Count the lines in the material below that contain the string "width", treating uppercase and lowercase as different. Reply with the number alone.

Element and text location data -
-------

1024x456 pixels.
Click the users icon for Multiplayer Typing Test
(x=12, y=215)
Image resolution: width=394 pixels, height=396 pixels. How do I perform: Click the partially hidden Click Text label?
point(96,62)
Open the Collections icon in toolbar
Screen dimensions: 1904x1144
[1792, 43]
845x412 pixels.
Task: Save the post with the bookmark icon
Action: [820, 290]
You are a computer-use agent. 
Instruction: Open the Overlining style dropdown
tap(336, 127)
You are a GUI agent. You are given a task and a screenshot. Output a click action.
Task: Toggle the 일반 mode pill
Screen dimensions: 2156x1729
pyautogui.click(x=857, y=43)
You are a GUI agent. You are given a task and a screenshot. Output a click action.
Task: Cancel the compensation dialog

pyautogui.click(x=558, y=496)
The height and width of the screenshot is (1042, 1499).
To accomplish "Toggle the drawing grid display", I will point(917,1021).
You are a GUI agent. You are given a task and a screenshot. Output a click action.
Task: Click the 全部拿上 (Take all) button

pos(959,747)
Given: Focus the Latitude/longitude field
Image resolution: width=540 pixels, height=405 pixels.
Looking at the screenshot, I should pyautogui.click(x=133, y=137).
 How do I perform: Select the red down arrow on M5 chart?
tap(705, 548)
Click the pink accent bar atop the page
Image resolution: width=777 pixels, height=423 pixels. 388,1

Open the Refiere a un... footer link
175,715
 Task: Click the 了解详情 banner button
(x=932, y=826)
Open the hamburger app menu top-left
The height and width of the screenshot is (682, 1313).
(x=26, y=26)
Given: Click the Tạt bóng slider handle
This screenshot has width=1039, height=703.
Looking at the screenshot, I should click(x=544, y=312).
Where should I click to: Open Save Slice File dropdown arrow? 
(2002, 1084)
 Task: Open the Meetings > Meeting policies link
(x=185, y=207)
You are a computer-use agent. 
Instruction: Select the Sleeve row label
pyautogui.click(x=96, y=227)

-------

Output for this task - 6